09.29.11

A-Gone : Red Sox Collapse Was All Part Of God’s Plan (If Not ESPN’s)

Posted in Baseball at 11:55 am by

Assuming Jose Reyes’ quick exit in Flushing didn’t make you hate baseball or life itself, Wednesday’s late night finales in Atlanta, Baltimore and Tampa were fantastic advertisements for MLB being almost as culturally relevant as injury updates on the condition of Michael Vick’s right hand.— unless you’re a Braves or Red Sox fan, in which case their respective chokes for the ages will make for an awfully long, depressing winter.  Good thing then, that Red Sox first baseman Adrian Gonzalez has already put the disappointment of Boston’s 3rd place finish into a more spiritual context, as the Boston Globe’s Peter Abraham explains ;

“It’s definitely something that didn’t plan for. We were wholly confident that we would make the playoffs but it didn’t happen,” he said. “We didn’t do a better job with the lead. I’m a firm believer that God has a plan and it wasn’t in his plan for us to move forward.”

Asked what he saw from the team this month, Gonzalez stayed on his theme.

“God didn’t have it in the cards for us,” he said.

On Tuesday, when I asked him about the collapse of the team, Gonzalez blamed the schedule, not the Almighty.
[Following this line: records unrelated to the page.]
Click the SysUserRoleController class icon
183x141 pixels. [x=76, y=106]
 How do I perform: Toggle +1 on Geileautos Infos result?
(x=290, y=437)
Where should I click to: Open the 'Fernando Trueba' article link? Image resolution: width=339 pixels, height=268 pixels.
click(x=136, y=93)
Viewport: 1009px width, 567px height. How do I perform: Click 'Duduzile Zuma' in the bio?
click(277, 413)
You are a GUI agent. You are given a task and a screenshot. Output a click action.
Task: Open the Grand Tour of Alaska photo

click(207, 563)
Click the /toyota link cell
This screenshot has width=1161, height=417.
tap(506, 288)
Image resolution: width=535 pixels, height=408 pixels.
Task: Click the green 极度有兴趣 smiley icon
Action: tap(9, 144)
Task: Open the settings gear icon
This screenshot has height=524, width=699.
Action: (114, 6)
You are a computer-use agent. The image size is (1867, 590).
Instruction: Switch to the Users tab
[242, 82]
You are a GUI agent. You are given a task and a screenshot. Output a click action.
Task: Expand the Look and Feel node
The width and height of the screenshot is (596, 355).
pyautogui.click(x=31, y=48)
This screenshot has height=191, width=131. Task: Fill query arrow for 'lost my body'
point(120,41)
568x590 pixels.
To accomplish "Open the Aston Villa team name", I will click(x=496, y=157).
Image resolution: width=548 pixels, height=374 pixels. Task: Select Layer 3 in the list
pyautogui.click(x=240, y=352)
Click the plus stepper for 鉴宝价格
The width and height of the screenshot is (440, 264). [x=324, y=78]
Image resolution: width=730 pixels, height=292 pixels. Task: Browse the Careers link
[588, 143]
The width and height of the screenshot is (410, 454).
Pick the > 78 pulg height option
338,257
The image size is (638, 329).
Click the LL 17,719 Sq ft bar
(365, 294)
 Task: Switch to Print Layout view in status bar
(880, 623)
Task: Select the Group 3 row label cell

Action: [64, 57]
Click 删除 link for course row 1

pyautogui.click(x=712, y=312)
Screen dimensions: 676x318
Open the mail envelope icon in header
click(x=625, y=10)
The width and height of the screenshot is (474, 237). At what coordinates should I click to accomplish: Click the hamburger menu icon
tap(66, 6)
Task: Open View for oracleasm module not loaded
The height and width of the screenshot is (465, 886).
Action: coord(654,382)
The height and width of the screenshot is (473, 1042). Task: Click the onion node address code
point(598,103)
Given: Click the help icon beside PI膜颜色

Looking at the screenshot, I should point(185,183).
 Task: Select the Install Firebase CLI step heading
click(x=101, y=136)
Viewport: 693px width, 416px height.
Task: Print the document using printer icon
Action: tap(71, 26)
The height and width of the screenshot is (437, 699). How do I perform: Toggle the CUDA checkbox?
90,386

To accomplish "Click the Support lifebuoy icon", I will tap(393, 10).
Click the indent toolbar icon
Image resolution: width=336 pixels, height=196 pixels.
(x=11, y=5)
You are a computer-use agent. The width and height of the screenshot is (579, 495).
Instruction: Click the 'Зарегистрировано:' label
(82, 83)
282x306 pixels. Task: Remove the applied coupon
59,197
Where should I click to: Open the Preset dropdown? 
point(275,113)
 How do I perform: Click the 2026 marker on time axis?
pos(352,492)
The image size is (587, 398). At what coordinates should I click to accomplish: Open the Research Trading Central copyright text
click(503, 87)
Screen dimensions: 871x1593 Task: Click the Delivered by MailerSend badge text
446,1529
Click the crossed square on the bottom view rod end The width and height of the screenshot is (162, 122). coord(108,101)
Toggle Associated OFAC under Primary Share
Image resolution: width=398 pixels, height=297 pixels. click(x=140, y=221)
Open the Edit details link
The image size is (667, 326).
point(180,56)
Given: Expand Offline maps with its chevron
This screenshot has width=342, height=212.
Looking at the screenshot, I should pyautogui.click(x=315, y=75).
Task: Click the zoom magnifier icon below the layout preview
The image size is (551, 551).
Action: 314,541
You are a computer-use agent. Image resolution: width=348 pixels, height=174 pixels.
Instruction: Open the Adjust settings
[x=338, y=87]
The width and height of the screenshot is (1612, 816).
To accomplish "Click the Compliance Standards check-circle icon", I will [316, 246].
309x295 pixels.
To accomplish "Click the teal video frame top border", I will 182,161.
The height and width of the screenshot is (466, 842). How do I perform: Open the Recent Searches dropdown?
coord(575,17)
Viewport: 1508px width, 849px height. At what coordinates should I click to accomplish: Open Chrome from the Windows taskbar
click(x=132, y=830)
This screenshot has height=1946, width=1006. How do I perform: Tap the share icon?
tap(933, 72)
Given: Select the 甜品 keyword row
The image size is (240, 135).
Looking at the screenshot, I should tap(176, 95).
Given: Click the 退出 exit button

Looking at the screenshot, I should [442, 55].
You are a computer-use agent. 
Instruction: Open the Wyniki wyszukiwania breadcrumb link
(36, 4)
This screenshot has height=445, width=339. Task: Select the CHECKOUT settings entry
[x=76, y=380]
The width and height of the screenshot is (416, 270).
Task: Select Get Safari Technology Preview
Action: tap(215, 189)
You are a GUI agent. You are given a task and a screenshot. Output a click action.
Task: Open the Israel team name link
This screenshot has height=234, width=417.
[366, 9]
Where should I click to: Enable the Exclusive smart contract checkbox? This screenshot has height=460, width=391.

“We play too many night games on getaway days and get into places at 4 in the morning,” Gonzalez said. “This has been my toughest season physically because of that. We play a lot of night games on Sunday for television and that those things take a lot out of you.”

I told Gonzalez that teams like the Red Sox and Yankees have long had those challenges, it’s part of playing for a high-profile team.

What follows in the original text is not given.